Lilli hatte sich an einen Tisch in der Nähe der Poolbar gesetzt. Ihre Augen wurden von einer riesigen Sonnenbrille verdeckt, sodass Felix nicht erkennen konnte, ob sie nach ihm Ausschau hielt.
So blieb ihm nichts anderes übrig, als es darauf ankommen zu lassen. Zu seiner Verwunderung war seine Kehle trocken. Das war ihm schon lange nicht mehr passiert.
»Lass mich raten. Du bist auf der Suche nach der perfekten Begleitung für diesen Tag«, versuchte er es mit einem flapsigen Spruch.
Langsam drehte Lilli den Kopf mit den blonden Haaren, die ihr glatt über die Schulter fielen. Beim besten Willen konnte Felix kein Lächeln auf ihren breiten Lippen entdecken.
»Der perfekte Mann hält vorm ersten Kaffee den Mund«, ließ sie ihn ungerührt auflaufen.
Doch mit dem, was dann passierte, hatte sie nicht gerechnet.
Mit großen Augen starrte Felix sie an und schnappte nach Luft. Gleichzeitig presste er beide Hände auf den Magen und ging keuchend in die Knie.
Sein Plan ging auf. Sofort wich der herablassende Ausdruck in Lillis Gesicht einer echten Sorge. Sie sprang auf und kniete sich neben ihn.
»Was ist denn jetzt los?«
Nur mit Mühe konnte sich Felix ein Lachen verkneifen.
»Du hast mir einen Magenschwinger erster Güte verabreicht. Ich weiß nicht, ob ich dich in diesem Zustand noch beim Ausflug begleiten kann.«
Lilli konnte nicht anders: Sie musste lachen.
»O Mann, du bist ja echt mit allen Wassern gewaschen«, bemerkte sie kopfschüttelnd und nahm die Brille ab.

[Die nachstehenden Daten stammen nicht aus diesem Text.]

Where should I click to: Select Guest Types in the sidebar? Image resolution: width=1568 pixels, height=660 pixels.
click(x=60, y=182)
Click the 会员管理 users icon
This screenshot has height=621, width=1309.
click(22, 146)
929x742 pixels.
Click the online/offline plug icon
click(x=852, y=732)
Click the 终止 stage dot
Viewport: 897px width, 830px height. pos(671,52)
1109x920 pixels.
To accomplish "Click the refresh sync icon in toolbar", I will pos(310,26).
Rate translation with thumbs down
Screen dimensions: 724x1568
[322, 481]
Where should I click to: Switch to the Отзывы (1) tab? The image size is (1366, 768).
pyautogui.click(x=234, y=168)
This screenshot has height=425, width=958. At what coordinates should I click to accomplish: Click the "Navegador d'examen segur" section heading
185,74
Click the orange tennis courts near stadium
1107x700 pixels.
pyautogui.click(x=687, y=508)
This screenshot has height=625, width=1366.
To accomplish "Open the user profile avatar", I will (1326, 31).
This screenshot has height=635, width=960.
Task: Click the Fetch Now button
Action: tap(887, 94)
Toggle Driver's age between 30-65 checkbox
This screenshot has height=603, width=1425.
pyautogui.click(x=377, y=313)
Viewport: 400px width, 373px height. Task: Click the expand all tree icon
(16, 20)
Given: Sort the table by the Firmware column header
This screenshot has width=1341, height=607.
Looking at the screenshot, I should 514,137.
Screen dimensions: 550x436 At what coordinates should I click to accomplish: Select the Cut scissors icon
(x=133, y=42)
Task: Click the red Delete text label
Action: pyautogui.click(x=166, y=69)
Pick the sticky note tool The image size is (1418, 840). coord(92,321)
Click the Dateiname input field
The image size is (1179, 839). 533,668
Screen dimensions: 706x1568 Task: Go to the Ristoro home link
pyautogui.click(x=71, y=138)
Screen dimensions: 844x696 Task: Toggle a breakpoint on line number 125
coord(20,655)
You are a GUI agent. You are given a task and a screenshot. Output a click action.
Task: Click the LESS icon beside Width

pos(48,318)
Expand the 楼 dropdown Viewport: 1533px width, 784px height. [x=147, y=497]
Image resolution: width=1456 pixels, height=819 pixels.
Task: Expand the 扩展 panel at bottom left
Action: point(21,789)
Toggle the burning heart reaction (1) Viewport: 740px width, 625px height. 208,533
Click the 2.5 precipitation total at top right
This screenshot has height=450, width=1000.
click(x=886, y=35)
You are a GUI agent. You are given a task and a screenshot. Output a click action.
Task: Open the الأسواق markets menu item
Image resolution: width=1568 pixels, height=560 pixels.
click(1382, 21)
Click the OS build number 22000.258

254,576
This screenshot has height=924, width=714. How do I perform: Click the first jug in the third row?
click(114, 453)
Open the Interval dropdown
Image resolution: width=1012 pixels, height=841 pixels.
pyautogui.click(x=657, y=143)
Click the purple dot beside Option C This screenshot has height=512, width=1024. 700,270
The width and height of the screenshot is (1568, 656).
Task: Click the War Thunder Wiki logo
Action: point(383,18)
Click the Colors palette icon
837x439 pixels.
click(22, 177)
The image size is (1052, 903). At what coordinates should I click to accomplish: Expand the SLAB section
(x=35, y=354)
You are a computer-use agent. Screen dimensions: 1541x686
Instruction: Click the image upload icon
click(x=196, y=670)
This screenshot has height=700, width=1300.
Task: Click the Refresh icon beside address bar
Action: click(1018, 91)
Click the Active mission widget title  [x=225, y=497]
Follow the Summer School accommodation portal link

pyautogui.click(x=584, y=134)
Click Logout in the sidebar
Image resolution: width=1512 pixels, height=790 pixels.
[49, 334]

An dem Leuchten in ihren steingrauen Augen konnte Felix erkennen, dass er gewonnen hatte.
Er richtete sich auf und sah sie mit einem Blick an, der einen Eisberg zum Schmelzen gebracht hätte. »Bevor ich jetzt noch ein Wort sage, lade ich dich zu einem Kaffee ein und schweige, bis du ihn getrunken hast.«
»Das schaffst du so oder so nicht«, winkte sie ab und ließ sich von ihm aufhelfen. »Für mich bitte Filterkaffee mit Milch und Zucker«, nahm sie sein Angebot trotzdem an. Sie sah ihm nach, als er davonging, und griff nach ihrem Handy. »Wir haben noch eine halbe Stunde Zeit«, rief sie ihm nach.
Ganz Gentleman, aber immer noch schweigend kehrte Felix mit einem Tablett zurück.
»Das ist wirklich sehr aufmerksam von dir«, bedankte sich Lilli. »Was hast du denn für heute geplant?«, erkundigte sie sich und löffelte Zucker in ihren Kaffee.
Doch Felix schüttelte nur den Kopf und deutete auf ihre Tasse. Lilli verstand, gab lachend nach und trank einen Schluck.
»Also gut, ich revidiere meine Aussage. Ein Mann ist dann ein perfekter Mann, wenn er bis zum ersten Schluck Kaffee schweigt.«
Felix atmete auf.
»Danke, Prinzessin. Du hast mich von einem schweren Schicksal erlöst«, erwiderte er und wollte ihr eben seine Pläne unterbreiten, als er die Stimme seiner Mutter hörte.